Pandini explicou, ainda, que a ACE tem buscado realizar ações para permitir que o consumidor local possa renegociar suas dívidas de forma rápida e sem burocracia, através do Serviço de Recuperação de Crédito— o SRC.
RENEGOCIAÇÃO DE DÉBITOS
“Através desse serviço, buscamos renegociar os débitos do consumidor com as empresas locais, de forma a reabilitar seu nome no varejo”, completou.
Além disso, o presidente da entidade destaca que a ferramenta é importante também para os empresários, uma vez que ajuda a recuperar valores considerados ‘perdidos’. “É um serviço que ajuda as duas pontas, tanto o consumidor, quanto o empresário. Nesse momento em que o comércio varejista está passando por uma baixa das vendas, esses valores recuperados ajudam demais as empresas”, explicou.
COMO FUNCIONA
Sob condições previamente negociadas, a Associação Comercial realiza a cobrança, renegociação e o recebimento dos débitos, sendo que as correções / atualizações são realizadas de acordo com o Código de Defesa do Consumidor. “Importante destacar que esse serviço não tem custo para as empresas aderentes. E, além disso, a ACE está programando uma grande campanha de renegociação de débitos para o segundo semestre, aproveitando a injeção do 13º no mercado”, finalizou Pandini.
PARA UTILIZAR
Os consumidores interessados em aproveitar essa oportunidade para renegociar suas dívidas podem procurar a Associação Comercial na Rua São João, 237 — Centro, de segunda a sexta, das 8h30 às 18h.
Já as empresas interessadas em saber mais ou mesmo aderirem ao SRC podem entrar em contato pelo diretamente telefone (19) 3634-4311 ou pelo WhatsApp (19) 99846-7518.
O PRINCIPAL VILÃO
Um dos grandes vilões do endividamento é o cartão de crédito.

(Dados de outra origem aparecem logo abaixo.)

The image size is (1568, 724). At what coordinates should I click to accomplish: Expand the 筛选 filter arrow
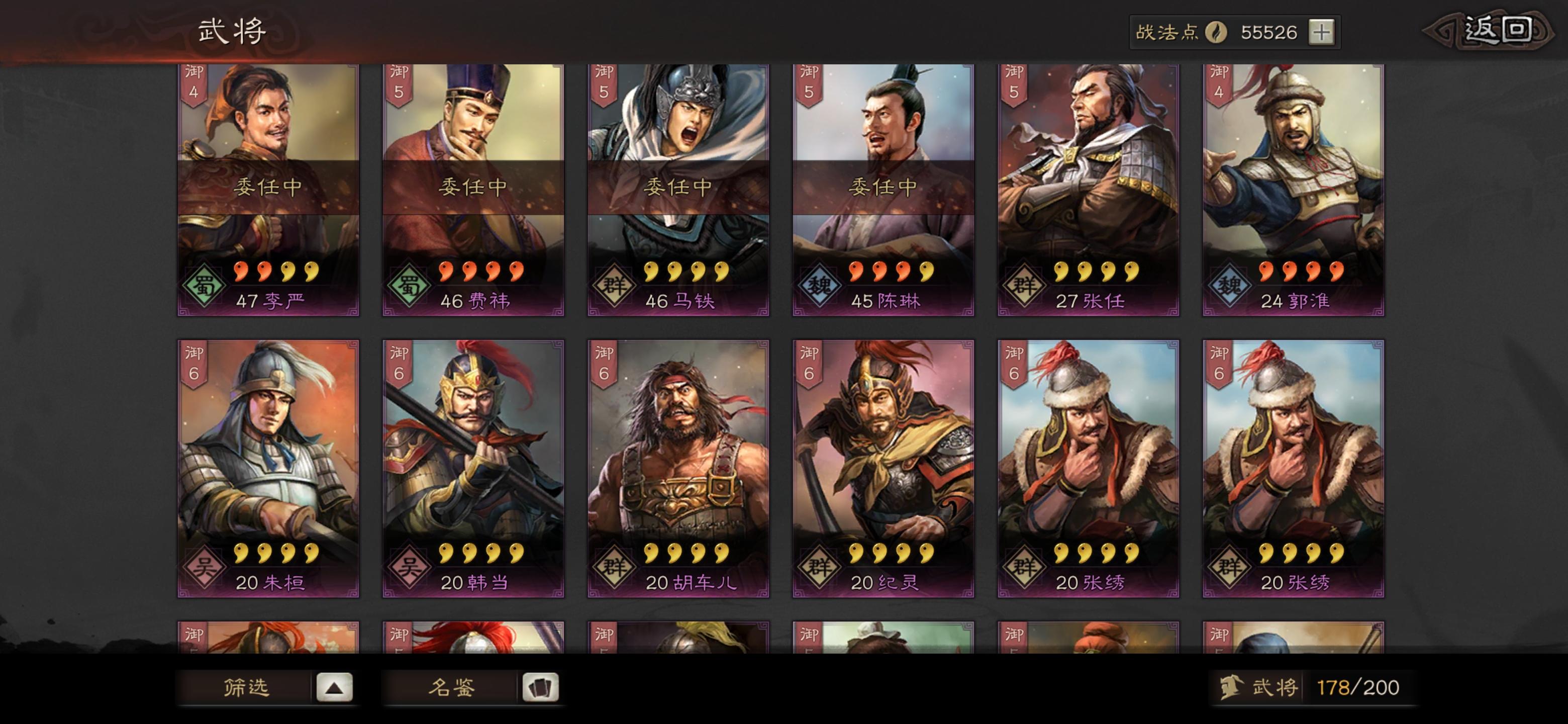[334, 687]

Os juros cobrados pelas instituições financeiras nas operações subiram para 447,7% ao ano em abril, confirmando trajetória de alta constante desde dezembro de 2020. A alta foi de 14,4 p.p (pontos percentuais) em relação a março e de 83,7 pontos em relação a 12 meses. Os dados fazem parte das estatísticas monetárias e de crédito divulgadas no final de maio pelo Banco Central (BC). Segundo o BC, esse é o maior patamar em seis anos. Em março de 2017, a taxa estava em 490% ao ano, acima da atual.